» **Work to be completed**: In the entries that follow, the line with "Click green verified" opens the range and the line with "Task: Open the first ユン・ジンソ cast link" closes it; repeat that range exactly, both lines included.

» **Information shown**:
##########
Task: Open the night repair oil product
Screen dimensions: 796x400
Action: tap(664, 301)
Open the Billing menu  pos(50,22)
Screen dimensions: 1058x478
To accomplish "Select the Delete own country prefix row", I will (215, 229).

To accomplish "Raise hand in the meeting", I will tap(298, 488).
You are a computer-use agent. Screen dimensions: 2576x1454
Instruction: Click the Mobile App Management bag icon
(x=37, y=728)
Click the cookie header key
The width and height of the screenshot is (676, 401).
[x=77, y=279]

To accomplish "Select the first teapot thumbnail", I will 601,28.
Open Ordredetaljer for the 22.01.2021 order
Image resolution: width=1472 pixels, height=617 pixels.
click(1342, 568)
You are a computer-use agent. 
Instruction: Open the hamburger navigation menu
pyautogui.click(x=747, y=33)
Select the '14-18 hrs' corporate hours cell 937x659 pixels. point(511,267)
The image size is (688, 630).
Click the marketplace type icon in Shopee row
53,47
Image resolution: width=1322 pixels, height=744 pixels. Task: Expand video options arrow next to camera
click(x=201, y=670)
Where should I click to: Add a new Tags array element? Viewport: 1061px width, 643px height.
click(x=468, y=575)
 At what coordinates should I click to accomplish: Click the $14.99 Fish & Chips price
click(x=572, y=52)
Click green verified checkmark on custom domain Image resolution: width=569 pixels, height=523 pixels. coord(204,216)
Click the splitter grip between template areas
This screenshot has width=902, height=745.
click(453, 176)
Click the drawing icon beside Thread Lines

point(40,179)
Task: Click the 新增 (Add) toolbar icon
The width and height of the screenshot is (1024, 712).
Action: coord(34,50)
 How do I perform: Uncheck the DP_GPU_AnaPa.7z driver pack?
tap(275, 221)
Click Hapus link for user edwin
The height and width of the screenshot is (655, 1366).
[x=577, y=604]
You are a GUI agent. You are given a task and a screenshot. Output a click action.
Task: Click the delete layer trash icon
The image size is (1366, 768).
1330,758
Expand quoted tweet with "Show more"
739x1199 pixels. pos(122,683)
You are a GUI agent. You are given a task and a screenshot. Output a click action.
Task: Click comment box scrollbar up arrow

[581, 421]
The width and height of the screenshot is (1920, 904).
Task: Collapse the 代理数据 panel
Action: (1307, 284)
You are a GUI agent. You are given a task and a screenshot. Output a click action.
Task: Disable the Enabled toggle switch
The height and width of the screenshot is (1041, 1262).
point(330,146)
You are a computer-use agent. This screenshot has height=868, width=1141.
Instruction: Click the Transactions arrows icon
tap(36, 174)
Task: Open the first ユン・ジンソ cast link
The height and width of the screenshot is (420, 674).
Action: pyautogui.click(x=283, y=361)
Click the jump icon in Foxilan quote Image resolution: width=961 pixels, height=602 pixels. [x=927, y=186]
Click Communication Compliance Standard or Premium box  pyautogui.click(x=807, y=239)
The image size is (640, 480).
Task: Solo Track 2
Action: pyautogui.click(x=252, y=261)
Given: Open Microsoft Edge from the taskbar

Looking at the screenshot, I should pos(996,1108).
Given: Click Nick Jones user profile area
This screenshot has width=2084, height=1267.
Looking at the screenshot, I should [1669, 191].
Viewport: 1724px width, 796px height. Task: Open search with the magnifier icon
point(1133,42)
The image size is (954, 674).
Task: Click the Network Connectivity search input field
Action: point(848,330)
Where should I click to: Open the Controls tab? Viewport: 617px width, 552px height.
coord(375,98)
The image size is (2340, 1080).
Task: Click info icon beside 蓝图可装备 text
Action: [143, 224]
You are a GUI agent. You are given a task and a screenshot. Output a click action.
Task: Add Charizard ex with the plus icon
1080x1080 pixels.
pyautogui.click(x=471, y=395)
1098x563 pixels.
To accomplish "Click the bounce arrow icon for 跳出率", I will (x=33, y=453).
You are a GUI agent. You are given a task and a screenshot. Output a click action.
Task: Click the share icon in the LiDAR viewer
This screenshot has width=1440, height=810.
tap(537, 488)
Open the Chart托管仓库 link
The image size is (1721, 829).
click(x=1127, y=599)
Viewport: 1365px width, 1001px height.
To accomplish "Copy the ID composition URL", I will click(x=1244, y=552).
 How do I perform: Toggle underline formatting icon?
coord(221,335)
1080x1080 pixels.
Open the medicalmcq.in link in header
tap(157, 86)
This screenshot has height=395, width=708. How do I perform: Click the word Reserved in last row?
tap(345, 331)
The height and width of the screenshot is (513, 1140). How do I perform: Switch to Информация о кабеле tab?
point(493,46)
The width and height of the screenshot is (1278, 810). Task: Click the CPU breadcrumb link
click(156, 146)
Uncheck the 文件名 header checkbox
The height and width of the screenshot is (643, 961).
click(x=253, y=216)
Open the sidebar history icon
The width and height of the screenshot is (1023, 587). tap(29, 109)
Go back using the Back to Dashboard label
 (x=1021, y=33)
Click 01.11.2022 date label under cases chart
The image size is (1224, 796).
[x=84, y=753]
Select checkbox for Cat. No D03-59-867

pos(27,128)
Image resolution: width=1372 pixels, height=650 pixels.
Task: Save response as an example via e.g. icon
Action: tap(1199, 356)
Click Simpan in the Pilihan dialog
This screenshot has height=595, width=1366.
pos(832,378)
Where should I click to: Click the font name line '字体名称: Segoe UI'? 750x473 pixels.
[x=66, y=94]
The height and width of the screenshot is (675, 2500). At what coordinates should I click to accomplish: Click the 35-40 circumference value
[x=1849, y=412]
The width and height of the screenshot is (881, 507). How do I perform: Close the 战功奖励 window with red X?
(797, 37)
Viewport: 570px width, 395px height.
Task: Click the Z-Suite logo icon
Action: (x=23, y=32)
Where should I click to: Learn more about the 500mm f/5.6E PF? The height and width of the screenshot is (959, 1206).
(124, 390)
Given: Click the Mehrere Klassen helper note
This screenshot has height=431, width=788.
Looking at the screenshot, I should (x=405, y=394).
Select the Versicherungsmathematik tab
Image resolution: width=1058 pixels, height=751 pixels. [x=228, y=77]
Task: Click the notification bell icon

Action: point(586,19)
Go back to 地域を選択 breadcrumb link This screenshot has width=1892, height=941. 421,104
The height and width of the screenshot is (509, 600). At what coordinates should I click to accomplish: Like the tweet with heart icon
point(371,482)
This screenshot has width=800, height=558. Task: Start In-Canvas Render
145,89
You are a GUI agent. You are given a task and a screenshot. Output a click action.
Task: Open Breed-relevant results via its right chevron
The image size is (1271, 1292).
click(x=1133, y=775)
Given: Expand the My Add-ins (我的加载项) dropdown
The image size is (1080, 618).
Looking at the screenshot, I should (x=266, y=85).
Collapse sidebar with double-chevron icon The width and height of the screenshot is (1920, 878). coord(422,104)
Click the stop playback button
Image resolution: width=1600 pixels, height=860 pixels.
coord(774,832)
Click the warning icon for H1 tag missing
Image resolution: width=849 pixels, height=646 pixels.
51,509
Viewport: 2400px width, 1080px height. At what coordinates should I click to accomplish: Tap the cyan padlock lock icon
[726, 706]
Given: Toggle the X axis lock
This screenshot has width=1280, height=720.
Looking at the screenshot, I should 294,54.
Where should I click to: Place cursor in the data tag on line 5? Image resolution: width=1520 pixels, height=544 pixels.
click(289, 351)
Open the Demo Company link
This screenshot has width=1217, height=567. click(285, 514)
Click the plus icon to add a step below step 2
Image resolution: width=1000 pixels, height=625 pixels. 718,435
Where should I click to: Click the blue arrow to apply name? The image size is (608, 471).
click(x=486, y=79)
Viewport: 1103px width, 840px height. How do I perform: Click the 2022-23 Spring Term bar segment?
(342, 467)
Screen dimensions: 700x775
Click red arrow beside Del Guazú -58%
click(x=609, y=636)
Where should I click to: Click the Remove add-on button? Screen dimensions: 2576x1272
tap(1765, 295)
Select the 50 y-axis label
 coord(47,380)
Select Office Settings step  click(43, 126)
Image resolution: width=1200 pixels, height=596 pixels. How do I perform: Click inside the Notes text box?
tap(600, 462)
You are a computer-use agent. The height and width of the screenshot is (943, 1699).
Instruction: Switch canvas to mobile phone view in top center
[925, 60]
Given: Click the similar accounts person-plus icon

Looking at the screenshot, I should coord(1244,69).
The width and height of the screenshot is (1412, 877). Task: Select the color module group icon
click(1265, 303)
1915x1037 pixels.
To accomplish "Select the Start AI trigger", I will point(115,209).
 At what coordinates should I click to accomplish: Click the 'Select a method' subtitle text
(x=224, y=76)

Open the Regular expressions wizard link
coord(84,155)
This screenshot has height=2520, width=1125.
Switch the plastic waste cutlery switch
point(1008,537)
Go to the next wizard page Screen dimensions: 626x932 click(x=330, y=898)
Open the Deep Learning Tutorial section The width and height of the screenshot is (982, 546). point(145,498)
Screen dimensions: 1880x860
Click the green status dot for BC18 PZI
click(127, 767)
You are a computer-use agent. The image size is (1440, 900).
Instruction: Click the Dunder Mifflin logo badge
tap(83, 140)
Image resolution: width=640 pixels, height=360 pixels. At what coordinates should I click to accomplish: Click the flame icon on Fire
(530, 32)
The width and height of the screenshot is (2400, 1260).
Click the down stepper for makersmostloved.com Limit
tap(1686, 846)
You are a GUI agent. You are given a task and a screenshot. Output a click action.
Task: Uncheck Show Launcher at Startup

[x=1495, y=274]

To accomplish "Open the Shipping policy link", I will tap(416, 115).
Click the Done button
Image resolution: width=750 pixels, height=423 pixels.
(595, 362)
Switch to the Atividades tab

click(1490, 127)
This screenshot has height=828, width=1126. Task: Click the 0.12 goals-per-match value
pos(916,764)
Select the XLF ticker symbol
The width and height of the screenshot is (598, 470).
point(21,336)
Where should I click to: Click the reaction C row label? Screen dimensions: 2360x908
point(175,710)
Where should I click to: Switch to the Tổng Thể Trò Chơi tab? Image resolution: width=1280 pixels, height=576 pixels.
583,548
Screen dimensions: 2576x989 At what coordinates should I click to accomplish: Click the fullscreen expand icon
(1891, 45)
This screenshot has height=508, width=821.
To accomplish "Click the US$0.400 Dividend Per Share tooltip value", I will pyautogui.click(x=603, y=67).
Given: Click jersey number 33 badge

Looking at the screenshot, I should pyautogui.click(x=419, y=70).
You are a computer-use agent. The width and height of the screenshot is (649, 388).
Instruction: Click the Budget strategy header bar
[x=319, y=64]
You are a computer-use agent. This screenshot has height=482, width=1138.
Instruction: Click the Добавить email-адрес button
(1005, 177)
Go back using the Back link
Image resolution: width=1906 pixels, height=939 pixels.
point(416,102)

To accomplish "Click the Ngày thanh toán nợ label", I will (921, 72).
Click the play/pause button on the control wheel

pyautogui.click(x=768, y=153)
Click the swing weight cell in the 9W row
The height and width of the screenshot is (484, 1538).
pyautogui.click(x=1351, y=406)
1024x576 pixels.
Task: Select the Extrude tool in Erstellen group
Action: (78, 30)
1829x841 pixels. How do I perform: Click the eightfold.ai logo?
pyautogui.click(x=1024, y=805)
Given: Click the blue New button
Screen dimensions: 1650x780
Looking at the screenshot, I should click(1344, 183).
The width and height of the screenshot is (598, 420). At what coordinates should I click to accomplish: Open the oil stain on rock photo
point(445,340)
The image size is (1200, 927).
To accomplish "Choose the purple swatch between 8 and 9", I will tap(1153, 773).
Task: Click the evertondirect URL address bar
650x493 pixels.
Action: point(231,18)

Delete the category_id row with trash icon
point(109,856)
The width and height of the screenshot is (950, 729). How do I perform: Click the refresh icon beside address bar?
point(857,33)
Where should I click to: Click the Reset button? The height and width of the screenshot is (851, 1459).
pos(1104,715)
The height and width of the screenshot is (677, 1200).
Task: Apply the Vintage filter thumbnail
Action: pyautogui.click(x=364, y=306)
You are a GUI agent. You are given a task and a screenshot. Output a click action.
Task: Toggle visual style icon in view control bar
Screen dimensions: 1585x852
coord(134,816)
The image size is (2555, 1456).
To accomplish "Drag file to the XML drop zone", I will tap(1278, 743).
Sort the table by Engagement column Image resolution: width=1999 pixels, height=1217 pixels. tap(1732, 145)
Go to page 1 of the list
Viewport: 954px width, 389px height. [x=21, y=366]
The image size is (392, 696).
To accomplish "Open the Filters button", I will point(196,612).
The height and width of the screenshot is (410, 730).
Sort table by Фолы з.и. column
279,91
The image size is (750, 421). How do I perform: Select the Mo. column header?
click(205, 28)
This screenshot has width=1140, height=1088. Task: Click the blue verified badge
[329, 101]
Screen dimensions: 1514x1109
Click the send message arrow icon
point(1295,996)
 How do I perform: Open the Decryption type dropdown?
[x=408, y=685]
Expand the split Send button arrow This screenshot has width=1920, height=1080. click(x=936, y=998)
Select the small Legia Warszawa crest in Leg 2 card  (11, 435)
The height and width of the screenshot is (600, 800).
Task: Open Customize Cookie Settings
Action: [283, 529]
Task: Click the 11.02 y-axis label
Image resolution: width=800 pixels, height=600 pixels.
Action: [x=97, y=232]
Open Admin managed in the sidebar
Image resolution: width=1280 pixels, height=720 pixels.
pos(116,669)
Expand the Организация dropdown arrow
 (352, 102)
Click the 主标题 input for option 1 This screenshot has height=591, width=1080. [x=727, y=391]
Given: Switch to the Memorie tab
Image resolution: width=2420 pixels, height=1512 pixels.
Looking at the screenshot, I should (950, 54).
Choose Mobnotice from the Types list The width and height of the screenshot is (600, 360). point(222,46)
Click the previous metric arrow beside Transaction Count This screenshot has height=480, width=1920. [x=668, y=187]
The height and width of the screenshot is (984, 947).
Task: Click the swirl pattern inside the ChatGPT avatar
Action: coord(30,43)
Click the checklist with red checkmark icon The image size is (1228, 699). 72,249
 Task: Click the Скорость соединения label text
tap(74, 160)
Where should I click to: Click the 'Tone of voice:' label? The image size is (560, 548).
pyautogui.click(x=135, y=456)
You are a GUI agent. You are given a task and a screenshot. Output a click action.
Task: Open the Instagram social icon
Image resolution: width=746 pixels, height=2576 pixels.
##########
» **Solution for this task**:
Click green verified checkmark on custom domain Image resolution: width=569 pixels, height=523 pixels. coord(204,216)
Click the splitter grip between template areas
This screenshot has width=902, height=745.
click(453, 176)
Click the drawing icon beside Thread Lines

point(40,179)
Task: Click the 新增 (Add) toolbar icon
The width and height of the screenshot is (1024, 712).
Action: coord(34,50)
 How do I perform: Uncheck the DP_GPU_AnaPa.7z driver pack?
tap(275, 221)
Click Hapus link for user edwin
The height and width of the screenshot is (655, 1366).
[x=577, y=604]
You are a GUI agent. You are given a task and a screenshot. Output a click action.
Task: Click the delete layer trash icon
The image size is (1366, 768).
1330,758
Expand quoted tweet with "Show more"
739x1199 pixels. pos(122,683)
You are a GUI agent. You are given a task and a screenshot. Output a click action.
Task: Click comment box scrollbar up arrow

[581, 421]
The width and height of the screenshot is (1920, 904).
Task: Collapse the 代理数据 panel
Action: (1307, 284)
You are a GUI agent. You are given a task and a screenshot. Output a click action.
Task: Disable the Enabled toggle switch
The height and width of the screenshot is (1041, 1262).
point(330,146)
You are a computer-use agent. This screenshot has height=868, width=1141.
Instruction: Click the Transactions arrows icon
tap(36, 174)
Task: Open the first ユン・ジンソ cast link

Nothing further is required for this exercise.